Word for word, transcribe the data below.

=== Begin Enclosure ===

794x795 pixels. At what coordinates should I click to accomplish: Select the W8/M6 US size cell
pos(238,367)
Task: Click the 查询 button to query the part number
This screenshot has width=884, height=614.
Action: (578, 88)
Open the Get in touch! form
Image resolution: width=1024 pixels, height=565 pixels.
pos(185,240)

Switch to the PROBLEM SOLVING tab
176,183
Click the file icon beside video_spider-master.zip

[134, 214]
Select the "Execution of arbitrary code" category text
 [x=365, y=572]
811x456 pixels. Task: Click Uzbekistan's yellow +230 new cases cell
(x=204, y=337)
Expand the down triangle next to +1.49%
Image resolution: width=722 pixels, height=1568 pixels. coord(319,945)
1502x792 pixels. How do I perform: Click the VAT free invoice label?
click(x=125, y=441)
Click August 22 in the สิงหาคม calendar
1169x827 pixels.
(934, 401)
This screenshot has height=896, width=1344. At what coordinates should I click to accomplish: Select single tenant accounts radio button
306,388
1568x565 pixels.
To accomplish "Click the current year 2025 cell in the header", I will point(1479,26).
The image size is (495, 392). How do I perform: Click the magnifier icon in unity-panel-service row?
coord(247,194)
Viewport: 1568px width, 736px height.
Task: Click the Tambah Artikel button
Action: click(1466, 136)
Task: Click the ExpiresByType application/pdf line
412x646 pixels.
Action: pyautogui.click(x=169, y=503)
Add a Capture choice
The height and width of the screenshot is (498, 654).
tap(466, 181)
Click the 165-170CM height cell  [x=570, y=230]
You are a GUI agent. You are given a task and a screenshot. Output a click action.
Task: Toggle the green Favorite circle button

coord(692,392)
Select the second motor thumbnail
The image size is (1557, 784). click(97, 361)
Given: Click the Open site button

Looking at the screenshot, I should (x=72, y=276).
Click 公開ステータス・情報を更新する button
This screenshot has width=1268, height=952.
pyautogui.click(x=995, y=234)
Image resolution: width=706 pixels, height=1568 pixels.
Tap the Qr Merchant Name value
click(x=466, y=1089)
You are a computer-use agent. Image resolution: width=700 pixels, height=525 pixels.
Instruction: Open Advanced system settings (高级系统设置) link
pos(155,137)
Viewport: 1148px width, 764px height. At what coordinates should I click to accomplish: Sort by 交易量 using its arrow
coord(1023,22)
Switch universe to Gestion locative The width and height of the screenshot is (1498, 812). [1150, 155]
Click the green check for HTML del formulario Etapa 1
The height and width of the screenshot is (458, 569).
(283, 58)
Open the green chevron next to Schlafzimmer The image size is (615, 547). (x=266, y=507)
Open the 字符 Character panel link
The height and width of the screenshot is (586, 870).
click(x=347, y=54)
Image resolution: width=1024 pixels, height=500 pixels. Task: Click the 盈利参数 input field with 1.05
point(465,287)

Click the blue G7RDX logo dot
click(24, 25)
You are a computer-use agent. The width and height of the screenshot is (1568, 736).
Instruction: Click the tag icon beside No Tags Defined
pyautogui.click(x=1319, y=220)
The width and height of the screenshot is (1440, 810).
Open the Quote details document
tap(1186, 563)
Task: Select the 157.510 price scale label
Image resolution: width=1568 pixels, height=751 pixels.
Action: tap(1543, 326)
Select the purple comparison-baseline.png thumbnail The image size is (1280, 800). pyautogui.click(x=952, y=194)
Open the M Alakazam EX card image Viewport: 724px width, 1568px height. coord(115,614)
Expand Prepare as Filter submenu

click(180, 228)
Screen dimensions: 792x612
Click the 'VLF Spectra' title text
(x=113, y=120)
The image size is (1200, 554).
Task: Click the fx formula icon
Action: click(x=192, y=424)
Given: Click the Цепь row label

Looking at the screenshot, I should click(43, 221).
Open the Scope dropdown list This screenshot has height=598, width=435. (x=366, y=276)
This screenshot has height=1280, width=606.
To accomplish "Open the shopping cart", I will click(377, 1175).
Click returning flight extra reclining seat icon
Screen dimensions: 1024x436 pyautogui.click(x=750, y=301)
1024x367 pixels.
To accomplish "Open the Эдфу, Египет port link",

=== End Enclosure ===

Your solution:
794x795 pixels. At what coordinates should I click to accomplish: Select the W8/M6 US size cell
pos(238,367)
Task: Click the 查询 button to query the part number
This screenshot has width=884, height=614.
Action: (578, 88)
Open the Get in touch! form
Image resolution: width=1024 pixels, height=565 pixels.
pos(185,240)

Switch to the PROBLEM SOLVING tab
176,183
Click the file icon beside video_spider-master.zip

[134, 214]
Select the "Execution of arbitrary code" category text
 [x=365, y=572]
811x456 pixels. Task: Click Uzbekistan's yellow +230 new cases cell
(x=204, y=337)
Expand the down triangle next to +1.49%
Image resolution: width=722 pixels, height=1568 pixels. coord(319,945)
1502x792 pixels. How do I perform: Click the VAT free invoice label?
click(x=125, y=441)
Click August 22 in the สิงหาคม calendar
1169x827 pixels.
(934, 401)
This screenshot has height=896, width=1344. At what coordinates should I click to accomplish: Select single tenant accounts radio button
306,388
1568x565 pixels.
To accomplish "Click the current year 2025 cell in the header", I will point(1479,26).
The image size is (495, 392). How do I perform: Click the magnifier icon in unity-panel-service row?
coord(247,194)
Viewport: 1568px width, 736px height.
Task: Click the Tambah Artikel button
Action: click(1466, 136)
Task: Click the ExpiresByType application/pdf line
412x646 pixels.
Action: pyautogui.click(x=169, y=503)
Add a Capture choice
The height and width of the screenshot is (498, 654).
tap(466, 181)
Click the 165-170CM height cell  [x=570, y=230]
You are a GUI agent. You are given a task and a screenshot. Output a click action.
Task: Toggle the green Favorite circle button

coord(692,392)
Select the second motor thumbnail
The image size is (1557, 784). click(97, 361)
Given: Click the Open site button

Looking at the screenshot, I should (x=72, y=276).
Click 公開ステータス・情報を更新する button
This screenshot has width=1268, height=952.
pyautogui.click(x=995, y=234)
Image resolution: width=706 pixels, height=1568 pixels.
Tap the Qr Merchant Name value
click(x=466, y=1089)
You are a computer-use agent. Image resolution: width=700 pixels, height=525 pixels.
Instruction: Open Advanced system settings (高级系统设置) link
pos(155,137)
Viewport: 1148px width, 764px height. At what coordinates should I click to accomplish: Sort by 交易量 using its arrow
coord(1023,22)
Switch universe to Gestion locative The width and height of the screenshot is (1498, 812). [1150, 155]
Click the green check for HTML del formulario Etapa 1
The height and width of the screenshot is (458, 569).
(283, 58)
Open the green chevron next to Schlafzimmer The image size is (615, 547). (x=266, y=507)
Open the 字符 Character panel link
The height and width of the screenshot is (586, 870).
click(x=347, y=54)
Image resolution: width=1024 pixels, height=500 pixels. Task: Click the 盈利参数 input field with 1.05
point(465,287)

Click the blue G7RDX logo dot
click(24, 25)
You are a computer-use agent. The width and height of the screenshot is (1568, 736).
Instruction: Click the tag icon beside No Tags Defined
pyautogui.click(x=1319, y=220)
The width and height of the screenshot is (1440, 810).
Open the Quote details document
tap(1186, 563)
Task: Select the 157.510 price scale label
Image resolution: width=1568 pixels, height=751 pixels.
Action: tap(1543, 326)
Select the purple comparison-baseline.png thumbnail The image size is (1280, 800). pyautogui.click(x=952, y=194)
Open the M Alakazam EX card image Viewport: 724px width, 1568px height. coord(115,614)
Expand Prepare as Filter submenu

click(180, 228)
Screen dimensions: 792x612
Click the 'VLF Spectra' title text
(x=113, y=120)
The image size is (1200, 554).
Task: Click the fx formula icon
Action: click(x=192, y=424)
Given: Click the Цепь row label

Looking at the screenshot, I should click(43, 221).
Open the Scope dropdown list This screenshot has height=598, width=435. (x=366, y=276)
This screenshot has height=1280, width=606.
To accomplish "Open the shopping cart", I will click(377, 1175).
Click returning flight extra reclining seat icon
Screen dimensions: 1024x436 pyautogui.click(x=750, y=301)
1024x367 pixels.
To accomplish "Open the Эдфу, Египет port link",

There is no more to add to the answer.